**Do this**
Please shift the click coordinates in the answers by adding 26 to every number. Then write out again the stretch from the line containing "Where should I click to: Open" through the end of the material, both ends included, with the requests kept.

**Given information**
--- --- ---

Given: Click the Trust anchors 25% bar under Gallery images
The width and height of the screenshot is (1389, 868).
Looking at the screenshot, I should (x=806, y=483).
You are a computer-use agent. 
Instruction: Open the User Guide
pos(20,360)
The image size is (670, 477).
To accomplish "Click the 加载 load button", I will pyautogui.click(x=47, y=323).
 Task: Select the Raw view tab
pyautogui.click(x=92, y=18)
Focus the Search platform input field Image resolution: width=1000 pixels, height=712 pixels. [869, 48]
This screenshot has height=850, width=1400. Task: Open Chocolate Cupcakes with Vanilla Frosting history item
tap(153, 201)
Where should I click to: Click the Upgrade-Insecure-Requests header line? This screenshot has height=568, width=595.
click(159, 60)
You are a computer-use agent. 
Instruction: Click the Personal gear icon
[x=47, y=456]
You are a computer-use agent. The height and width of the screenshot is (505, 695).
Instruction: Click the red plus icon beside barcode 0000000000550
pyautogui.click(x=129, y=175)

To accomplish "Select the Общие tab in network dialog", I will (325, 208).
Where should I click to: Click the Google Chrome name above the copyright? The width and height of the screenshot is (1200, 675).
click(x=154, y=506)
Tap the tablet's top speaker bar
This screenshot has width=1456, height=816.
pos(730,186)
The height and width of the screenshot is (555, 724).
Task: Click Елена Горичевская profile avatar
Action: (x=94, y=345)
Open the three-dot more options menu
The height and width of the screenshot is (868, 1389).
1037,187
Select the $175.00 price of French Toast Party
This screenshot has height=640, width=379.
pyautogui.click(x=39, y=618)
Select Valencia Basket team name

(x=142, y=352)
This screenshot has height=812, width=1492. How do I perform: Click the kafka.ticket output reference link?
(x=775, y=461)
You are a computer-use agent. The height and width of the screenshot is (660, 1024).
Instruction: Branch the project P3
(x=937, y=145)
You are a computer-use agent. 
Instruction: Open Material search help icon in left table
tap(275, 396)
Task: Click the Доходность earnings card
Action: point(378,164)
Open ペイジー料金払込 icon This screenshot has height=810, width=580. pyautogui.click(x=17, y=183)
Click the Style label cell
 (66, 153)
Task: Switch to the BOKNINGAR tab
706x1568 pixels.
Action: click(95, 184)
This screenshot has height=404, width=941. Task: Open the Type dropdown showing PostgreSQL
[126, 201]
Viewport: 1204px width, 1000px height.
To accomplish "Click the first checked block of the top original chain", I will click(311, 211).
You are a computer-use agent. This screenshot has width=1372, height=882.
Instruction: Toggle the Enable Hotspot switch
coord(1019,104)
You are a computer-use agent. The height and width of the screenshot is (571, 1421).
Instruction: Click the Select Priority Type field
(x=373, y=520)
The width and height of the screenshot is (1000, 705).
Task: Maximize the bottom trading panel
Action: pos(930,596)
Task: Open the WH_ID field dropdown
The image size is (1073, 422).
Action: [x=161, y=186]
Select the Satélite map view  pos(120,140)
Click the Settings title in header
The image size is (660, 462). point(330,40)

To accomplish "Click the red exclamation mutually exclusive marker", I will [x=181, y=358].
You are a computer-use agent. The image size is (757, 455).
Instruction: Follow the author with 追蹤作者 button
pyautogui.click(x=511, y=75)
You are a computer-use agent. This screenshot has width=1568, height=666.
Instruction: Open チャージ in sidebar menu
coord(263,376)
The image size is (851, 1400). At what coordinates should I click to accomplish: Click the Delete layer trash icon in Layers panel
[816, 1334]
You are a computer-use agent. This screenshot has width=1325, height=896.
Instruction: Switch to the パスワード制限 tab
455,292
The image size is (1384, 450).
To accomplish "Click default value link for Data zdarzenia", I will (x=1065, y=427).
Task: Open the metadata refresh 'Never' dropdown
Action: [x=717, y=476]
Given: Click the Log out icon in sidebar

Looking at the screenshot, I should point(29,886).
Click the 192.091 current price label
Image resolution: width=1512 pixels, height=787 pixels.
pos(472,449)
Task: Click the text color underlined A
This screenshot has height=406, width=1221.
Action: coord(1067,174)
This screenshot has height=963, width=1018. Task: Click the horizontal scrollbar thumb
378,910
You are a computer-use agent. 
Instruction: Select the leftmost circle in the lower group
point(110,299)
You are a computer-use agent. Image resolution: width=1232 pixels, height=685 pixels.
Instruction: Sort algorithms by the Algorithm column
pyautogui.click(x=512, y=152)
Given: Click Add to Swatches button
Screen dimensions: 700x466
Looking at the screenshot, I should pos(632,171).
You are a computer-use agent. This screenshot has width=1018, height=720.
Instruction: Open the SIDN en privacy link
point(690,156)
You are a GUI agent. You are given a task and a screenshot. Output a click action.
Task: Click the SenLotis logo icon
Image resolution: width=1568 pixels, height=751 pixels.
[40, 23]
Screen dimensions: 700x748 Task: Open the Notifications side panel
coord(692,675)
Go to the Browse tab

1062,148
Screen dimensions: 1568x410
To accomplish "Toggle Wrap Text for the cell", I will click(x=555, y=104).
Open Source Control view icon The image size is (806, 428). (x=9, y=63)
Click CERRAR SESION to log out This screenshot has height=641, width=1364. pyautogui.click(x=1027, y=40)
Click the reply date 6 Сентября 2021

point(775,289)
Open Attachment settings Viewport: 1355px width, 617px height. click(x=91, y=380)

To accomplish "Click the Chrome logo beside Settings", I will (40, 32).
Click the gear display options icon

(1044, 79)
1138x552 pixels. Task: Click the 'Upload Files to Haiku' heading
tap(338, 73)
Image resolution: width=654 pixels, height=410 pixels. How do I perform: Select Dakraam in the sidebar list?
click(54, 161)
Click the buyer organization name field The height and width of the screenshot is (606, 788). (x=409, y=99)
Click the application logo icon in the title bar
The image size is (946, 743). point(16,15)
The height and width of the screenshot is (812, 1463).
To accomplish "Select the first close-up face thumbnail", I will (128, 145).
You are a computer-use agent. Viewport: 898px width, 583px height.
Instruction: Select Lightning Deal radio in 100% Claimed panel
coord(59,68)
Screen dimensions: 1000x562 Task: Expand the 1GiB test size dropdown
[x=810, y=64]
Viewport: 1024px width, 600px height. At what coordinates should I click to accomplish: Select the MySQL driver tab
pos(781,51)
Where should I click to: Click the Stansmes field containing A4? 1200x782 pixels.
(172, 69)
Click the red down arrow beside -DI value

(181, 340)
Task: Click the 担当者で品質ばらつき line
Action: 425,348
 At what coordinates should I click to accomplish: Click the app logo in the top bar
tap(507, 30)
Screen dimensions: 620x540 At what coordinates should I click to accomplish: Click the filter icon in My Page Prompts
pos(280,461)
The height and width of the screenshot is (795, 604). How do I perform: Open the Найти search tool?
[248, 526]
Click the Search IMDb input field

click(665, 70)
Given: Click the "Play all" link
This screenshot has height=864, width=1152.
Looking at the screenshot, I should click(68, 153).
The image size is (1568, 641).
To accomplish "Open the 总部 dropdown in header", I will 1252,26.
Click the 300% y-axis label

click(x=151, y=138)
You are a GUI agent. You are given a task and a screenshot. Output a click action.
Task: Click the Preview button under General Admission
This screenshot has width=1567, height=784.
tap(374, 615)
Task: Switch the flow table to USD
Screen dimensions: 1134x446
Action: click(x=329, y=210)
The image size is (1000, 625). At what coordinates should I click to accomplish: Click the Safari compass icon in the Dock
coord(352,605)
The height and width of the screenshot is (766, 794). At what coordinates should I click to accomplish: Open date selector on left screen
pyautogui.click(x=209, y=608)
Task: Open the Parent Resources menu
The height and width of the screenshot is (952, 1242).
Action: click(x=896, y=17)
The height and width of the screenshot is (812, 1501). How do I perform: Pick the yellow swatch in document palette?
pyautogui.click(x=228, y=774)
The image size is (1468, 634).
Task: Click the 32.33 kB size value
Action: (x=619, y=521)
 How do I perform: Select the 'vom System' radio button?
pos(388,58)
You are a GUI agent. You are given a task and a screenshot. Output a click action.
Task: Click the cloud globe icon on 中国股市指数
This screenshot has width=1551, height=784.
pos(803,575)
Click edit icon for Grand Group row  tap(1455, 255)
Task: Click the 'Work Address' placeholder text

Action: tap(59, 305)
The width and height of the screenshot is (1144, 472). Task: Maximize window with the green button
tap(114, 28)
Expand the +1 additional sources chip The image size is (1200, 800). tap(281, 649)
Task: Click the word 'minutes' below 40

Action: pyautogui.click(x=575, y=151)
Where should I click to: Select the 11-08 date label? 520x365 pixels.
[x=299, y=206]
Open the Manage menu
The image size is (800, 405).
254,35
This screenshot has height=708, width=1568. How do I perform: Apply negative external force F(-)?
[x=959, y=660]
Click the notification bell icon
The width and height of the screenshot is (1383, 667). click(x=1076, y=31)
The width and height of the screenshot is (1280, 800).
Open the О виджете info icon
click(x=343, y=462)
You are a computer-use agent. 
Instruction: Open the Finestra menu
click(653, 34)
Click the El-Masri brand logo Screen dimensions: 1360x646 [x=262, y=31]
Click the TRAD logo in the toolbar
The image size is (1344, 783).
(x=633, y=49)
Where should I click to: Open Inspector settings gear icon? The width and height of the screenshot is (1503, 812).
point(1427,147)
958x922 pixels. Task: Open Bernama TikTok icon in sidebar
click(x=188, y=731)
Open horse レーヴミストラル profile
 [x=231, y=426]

--- --- ---

**Written solution**
Where should I click to: Open Inspector settings gear icon? The width and height of the screenshot is (1503, 812).
point(1453,173)
958x922 pixels. Task: Open Bernama TikTok icon in sidebar
click(x=214, y=757)
Open horse レーヴミストラル profile
 [x=257, y=452]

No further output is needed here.